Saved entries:

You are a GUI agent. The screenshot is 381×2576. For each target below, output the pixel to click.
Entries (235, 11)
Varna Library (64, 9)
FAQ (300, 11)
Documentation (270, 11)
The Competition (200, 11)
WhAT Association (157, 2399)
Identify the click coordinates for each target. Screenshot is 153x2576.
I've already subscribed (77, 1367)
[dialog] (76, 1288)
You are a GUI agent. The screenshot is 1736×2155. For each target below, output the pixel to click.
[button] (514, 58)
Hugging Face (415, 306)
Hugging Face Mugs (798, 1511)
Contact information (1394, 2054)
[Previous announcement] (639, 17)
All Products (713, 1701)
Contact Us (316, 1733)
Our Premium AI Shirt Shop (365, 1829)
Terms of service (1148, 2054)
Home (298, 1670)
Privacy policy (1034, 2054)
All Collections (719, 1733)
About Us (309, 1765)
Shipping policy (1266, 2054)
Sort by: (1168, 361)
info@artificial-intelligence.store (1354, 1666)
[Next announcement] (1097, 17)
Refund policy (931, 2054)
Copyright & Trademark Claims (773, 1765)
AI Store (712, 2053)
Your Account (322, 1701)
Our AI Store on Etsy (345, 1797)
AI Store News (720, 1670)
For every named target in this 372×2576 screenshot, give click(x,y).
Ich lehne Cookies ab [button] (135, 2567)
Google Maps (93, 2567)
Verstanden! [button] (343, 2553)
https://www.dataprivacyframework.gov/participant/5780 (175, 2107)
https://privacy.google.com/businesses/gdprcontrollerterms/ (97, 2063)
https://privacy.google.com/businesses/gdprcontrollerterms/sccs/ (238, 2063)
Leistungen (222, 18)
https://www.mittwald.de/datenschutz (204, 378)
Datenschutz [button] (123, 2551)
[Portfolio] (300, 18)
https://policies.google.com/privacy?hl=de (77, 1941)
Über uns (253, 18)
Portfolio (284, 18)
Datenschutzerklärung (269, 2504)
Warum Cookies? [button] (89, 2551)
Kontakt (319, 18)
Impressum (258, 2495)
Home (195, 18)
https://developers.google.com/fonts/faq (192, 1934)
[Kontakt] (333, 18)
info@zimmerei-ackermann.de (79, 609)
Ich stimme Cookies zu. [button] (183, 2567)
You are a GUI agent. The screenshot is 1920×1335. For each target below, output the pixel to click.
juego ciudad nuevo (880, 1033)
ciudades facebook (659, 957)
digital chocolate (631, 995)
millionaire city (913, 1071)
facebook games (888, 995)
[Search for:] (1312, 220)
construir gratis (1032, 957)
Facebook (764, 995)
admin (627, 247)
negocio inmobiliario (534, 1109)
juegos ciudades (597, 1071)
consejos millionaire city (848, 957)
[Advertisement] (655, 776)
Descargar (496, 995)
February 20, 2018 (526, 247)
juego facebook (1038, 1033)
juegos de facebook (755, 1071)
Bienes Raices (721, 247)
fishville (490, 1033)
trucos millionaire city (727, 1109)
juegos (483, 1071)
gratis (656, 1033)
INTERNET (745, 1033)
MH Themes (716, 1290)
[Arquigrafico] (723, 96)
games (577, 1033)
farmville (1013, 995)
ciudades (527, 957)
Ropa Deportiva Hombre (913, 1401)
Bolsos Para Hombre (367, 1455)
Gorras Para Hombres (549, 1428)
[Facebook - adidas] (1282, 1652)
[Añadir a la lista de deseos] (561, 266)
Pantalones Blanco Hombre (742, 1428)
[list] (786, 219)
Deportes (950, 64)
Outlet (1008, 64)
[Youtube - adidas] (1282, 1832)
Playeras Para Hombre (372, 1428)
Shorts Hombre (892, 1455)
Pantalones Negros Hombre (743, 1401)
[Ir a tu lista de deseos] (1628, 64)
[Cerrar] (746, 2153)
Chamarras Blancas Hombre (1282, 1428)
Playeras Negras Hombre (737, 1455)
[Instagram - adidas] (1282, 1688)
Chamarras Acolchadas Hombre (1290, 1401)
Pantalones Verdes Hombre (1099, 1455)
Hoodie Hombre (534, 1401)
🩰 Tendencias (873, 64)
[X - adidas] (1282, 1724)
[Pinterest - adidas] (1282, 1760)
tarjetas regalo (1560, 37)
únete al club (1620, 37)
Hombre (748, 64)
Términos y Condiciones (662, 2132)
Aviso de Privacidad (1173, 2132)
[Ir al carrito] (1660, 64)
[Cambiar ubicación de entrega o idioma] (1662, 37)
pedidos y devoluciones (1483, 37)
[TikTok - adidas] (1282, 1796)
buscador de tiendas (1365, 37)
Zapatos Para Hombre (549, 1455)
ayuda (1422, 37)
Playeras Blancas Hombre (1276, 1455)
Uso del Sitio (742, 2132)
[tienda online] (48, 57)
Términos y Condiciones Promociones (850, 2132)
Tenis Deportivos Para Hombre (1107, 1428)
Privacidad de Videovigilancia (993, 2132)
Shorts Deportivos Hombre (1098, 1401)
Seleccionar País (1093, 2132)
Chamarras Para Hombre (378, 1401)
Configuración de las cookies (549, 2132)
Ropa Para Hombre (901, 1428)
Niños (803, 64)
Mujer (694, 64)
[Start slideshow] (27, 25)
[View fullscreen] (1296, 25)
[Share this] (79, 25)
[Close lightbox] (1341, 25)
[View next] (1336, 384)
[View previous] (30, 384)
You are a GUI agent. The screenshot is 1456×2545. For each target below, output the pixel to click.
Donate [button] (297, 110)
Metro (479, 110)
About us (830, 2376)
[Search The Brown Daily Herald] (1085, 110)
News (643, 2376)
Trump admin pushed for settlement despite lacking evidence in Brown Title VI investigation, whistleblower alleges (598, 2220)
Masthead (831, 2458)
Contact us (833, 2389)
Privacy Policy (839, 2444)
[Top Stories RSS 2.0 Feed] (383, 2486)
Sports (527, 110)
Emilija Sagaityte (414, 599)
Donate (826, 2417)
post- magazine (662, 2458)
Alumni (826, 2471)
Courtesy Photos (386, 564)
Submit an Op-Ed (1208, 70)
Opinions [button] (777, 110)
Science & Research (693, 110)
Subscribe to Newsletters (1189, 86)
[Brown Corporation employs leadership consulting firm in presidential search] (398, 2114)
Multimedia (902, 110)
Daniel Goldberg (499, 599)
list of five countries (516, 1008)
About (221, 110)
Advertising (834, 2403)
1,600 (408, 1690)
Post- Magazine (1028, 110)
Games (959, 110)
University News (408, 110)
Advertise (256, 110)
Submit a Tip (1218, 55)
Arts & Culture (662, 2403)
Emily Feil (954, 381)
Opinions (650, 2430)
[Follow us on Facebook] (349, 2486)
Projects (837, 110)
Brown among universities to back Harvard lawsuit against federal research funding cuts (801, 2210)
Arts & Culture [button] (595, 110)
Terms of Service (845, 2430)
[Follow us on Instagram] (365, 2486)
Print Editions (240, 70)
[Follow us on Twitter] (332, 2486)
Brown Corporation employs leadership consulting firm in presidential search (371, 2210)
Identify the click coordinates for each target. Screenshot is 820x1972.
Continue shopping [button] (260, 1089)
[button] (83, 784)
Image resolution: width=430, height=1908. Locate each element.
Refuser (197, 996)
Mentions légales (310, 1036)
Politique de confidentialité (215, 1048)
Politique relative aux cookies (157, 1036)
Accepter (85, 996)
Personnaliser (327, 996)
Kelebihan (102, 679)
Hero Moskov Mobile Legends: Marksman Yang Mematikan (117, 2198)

§ **WHAT IS REQUIRED**:
Check each line of the entries above, and show every one holding the word "Corporation".

§ **SOLUTION TO THIS PROBLEM**:
[Brown Corporation employs leadership consulting firm in presidential search] (398, 2114)
Brown Corporation employs leadership consulting firm in presidential search (371, 2210)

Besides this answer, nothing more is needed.